/ miércoles 17 de agosto de 2022

Autorretratos de hielo | Los cinco azares de la señora Delmira

Para hablar de doña Delmira es necesario hacer el recuento de los azares que la retuvieron en la isla de Montreal. La vida del transterrado es así: un destino hecho de coincidencias, una vida propicia para las casualidades, una mirada siempre abierta a las sincronías y a las concomitancias —perdón por el cultismo, y ya, ya entro en materia…

Llegó a Canadá con una visa de turista, acompañada de varias amigas, casi todas bogotanas. Sin duda, ese fue el primero de los rarísimos azares que la plantaron en el Polo Norte, porque fueron ellas quienes pagaron aquel viaje tan soñado. Tendría cincuenta y un años, o más o menos, cuando en Colombia la vida era muy difícil y doña Delmira era madre de dos adolescentes, casi jóvenes, y entonces corrió el riesgo de ya no volver a casa. En aquella época no era extraño escuchar de padres o de madres que huían de un mundo resquebrajado, y toda una generación de colombianos creció al amparo de familias ampliadas, es decir, al cuidado de las abuelas, y a menudo también de tías con alma solidaria.

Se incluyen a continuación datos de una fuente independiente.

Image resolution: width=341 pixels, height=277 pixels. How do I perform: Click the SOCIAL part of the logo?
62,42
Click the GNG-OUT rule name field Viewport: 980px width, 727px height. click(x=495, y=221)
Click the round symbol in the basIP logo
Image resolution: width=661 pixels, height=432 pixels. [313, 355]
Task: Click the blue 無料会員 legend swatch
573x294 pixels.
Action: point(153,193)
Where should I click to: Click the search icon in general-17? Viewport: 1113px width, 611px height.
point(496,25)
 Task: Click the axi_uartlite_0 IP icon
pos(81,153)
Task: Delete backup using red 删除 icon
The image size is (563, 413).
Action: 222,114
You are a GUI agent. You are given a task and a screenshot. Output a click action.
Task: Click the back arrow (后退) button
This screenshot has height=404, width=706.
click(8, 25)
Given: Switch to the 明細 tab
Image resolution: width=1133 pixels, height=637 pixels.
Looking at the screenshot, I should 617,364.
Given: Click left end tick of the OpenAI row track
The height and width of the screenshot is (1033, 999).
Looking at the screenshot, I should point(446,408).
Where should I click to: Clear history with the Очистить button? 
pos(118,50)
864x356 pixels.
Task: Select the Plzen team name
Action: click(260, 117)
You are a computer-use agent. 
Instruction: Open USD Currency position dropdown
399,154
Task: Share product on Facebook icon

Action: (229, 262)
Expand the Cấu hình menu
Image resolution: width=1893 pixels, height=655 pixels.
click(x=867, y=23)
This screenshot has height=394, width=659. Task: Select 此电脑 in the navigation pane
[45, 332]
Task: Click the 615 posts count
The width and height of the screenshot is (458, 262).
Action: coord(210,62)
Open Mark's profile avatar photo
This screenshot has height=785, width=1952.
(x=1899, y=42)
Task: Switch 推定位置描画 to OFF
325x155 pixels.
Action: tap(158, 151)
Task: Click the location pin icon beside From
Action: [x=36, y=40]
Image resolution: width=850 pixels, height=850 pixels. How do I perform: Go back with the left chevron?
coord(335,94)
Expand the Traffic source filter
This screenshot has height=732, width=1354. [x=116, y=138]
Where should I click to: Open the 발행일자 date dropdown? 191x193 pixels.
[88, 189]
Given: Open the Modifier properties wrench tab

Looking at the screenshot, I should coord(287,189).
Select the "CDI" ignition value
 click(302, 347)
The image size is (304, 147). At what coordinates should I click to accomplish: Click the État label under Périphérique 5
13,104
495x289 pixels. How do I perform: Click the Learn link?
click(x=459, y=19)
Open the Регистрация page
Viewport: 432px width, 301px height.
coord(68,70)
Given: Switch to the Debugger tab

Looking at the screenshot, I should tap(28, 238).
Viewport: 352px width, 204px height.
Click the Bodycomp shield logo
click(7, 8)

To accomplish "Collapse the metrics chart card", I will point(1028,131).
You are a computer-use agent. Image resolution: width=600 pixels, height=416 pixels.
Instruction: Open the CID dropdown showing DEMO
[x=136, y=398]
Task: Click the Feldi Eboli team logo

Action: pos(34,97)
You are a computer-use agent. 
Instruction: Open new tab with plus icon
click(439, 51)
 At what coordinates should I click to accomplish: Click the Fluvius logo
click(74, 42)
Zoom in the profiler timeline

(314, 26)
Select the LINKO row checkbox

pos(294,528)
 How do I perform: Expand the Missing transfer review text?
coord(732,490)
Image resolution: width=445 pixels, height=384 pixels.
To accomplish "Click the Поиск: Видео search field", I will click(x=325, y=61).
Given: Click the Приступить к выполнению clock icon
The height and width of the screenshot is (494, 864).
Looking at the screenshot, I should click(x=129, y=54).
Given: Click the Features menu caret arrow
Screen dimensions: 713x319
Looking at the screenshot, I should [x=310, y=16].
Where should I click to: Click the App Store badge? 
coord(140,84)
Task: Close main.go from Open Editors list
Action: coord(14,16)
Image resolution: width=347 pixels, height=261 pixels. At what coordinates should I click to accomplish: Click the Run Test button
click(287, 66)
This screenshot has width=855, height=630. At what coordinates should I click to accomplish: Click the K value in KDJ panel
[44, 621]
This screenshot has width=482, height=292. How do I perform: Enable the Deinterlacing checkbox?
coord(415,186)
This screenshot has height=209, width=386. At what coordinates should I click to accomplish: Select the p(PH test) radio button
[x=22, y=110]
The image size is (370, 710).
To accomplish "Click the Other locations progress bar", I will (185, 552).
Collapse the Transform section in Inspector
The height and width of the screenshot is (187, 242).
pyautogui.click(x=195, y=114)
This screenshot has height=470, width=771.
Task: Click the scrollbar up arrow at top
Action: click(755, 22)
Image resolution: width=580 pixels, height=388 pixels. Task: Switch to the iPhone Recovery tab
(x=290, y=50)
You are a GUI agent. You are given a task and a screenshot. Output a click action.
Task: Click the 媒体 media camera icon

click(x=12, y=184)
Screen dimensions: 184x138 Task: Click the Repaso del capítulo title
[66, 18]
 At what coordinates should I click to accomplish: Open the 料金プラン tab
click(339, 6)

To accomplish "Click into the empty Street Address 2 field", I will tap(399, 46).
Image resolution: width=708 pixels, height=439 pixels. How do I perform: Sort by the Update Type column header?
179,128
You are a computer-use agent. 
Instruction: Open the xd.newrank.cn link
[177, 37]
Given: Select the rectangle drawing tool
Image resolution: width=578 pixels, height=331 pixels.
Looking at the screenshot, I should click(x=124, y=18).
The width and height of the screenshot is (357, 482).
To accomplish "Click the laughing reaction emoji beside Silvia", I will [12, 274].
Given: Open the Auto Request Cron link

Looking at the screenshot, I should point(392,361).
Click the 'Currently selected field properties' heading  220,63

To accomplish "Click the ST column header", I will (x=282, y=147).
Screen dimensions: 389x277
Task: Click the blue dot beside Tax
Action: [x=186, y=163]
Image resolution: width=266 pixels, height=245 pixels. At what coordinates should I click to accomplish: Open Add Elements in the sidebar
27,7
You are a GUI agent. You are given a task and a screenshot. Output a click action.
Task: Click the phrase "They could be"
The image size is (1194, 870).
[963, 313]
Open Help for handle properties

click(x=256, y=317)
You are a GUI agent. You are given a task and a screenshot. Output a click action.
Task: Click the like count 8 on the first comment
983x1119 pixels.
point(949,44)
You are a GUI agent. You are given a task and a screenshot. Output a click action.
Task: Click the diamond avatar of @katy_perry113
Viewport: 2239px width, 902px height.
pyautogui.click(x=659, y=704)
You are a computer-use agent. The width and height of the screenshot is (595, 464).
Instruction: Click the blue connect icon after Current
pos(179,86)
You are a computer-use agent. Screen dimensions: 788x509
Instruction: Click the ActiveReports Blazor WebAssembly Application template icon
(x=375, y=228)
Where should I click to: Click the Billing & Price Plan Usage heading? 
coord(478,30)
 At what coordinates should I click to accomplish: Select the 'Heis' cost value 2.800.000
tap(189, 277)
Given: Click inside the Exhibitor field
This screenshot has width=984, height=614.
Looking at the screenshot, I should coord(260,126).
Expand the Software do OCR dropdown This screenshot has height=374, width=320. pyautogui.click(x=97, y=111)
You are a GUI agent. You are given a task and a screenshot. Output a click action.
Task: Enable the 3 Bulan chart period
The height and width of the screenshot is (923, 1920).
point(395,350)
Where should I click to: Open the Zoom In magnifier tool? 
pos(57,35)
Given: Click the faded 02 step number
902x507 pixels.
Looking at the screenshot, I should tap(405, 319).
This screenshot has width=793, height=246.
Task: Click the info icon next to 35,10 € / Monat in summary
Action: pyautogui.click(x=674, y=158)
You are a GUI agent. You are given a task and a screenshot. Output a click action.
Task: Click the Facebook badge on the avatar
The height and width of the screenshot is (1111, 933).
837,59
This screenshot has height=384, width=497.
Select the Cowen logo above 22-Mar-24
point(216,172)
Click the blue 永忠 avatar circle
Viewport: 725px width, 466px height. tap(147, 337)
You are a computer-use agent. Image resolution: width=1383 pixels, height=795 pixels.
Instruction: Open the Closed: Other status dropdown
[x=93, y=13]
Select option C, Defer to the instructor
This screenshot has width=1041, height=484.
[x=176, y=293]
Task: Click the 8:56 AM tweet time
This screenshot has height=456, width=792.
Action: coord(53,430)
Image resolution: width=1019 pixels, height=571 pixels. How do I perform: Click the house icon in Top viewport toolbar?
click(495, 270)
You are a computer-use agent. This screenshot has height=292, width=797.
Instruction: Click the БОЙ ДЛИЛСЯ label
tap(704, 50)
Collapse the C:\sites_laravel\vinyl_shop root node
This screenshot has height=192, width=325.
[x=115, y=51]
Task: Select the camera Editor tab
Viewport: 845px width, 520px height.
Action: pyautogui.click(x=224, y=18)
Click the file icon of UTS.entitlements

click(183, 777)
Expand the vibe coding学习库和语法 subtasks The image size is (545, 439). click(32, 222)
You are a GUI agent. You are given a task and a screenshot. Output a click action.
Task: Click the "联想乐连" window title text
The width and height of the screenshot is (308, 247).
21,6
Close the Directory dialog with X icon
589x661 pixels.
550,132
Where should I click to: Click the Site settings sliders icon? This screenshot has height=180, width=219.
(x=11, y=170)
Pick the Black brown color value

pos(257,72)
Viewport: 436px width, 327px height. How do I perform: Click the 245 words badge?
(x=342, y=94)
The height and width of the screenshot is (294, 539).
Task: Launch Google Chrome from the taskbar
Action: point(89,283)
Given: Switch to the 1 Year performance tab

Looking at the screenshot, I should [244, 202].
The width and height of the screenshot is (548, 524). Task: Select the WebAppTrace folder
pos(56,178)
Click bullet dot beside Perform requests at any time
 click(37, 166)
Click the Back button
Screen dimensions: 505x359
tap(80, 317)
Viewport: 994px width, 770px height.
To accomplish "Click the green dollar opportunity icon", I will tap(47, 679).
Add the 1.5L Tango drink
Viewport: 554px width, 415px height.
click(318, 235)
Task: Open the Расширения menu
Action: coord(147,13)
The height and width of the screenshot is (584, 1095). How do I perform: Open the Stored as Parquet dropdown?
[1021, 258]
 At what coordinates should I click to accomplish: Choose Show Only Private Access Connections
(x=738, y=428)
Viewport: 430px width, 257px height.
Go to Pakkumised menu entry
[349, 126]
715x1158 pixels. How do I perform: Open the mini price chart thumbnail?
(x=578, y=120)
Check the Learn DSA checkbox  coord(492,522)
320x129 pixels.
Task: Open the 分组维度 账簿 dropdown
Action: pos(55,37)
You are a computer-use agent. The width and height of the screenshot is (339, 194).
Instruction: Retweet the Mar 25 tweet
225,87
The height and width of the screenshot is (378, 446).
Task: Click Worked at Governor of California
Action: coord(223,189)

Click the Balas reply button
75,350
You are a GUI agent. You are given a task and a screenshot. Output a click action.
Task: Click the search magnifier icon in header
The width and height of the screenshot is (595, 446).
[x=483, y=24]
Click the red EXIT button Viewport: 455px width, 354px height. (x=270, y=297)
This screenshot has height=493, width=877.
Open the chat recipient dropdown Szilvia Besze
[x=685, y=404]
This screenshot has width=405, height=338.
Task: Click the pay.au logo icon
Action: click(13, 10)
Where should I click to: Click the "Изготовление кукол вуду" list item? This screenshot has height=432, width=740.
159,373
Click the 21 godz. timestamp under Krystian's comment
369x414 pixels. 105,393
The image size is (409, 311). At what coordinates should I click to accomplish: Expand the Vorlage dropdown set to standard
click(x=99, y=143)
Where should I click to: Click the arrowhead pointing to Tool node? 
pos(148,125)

Segundo azar... Se levantó tarde y supo que perdería el vuelo de regreso, de Montreal a Bogotá. Comenzó a pensarlo y lo decidió en un santiamén: permanecer en estos andurriales del hielo, en una ciudad donde había trabajo y paz social, y en ese hotel del viejo puerto la trataron mal, querían cobrarle lo que no era, habrase visto, y la señora Delmira nació en Circasia, departamento del Quindío, en la magia quebrada de un país en conflicto. Era muy pequeña cuando la familia se mudó a la capital para continuar sus estudios, ella y sus ocho hermanas, sólo mujeres hubo en la familia, increíble, y en la universidad se graduó con diplomas importantes, aunque nunca habla de ello, acaso porque los destierros transforman a cualquiera en un ser de horizontes igualitarios, ¿cómo decirlo?, en un espejo donde todos los rostros comparten apellido y donde todos los pasaportes contienen la misma esperanza. Pero mejor no romantizar demasiado, y seguir adelante.

El tercer azar es muy extraño… Ese mismo día, al perder el avión, eligió una salida del Metro, la que fuera, o aquella cuyos letreros sugiriesen refugio. Descendió en la estación de Guy-Concordia como a las nueve de la mañana de aquel año, 1992, y era verano, menos mal, un día sin escarchas y sin carámbanos, aunque también es cierto que Bogotá tiene un clima que impone las mangas largas. Arraigarse allí, en esa boca del subterráneo, fue la decisión más “verraca” de su destino —ella jamás ha dejado de ser sus voces natales: “verraca” en vez de valiente, o “verraca” por audaz y temeraria—, y sentada en los escalones de aquel domingo, con su equipaje de mujer recién llegada al exilio, a su lado pasó un señor de ojos atentos, un español nacido en Navalcarnero, suburbio de Madrid, migrante de larga data, un hombre bueno sin lugar a dudas, y doña Delmira habla con dolor de haber olvidado su nombre, ni modo, porque tres décadas se han ido ya desde aquel día en la estación del metro.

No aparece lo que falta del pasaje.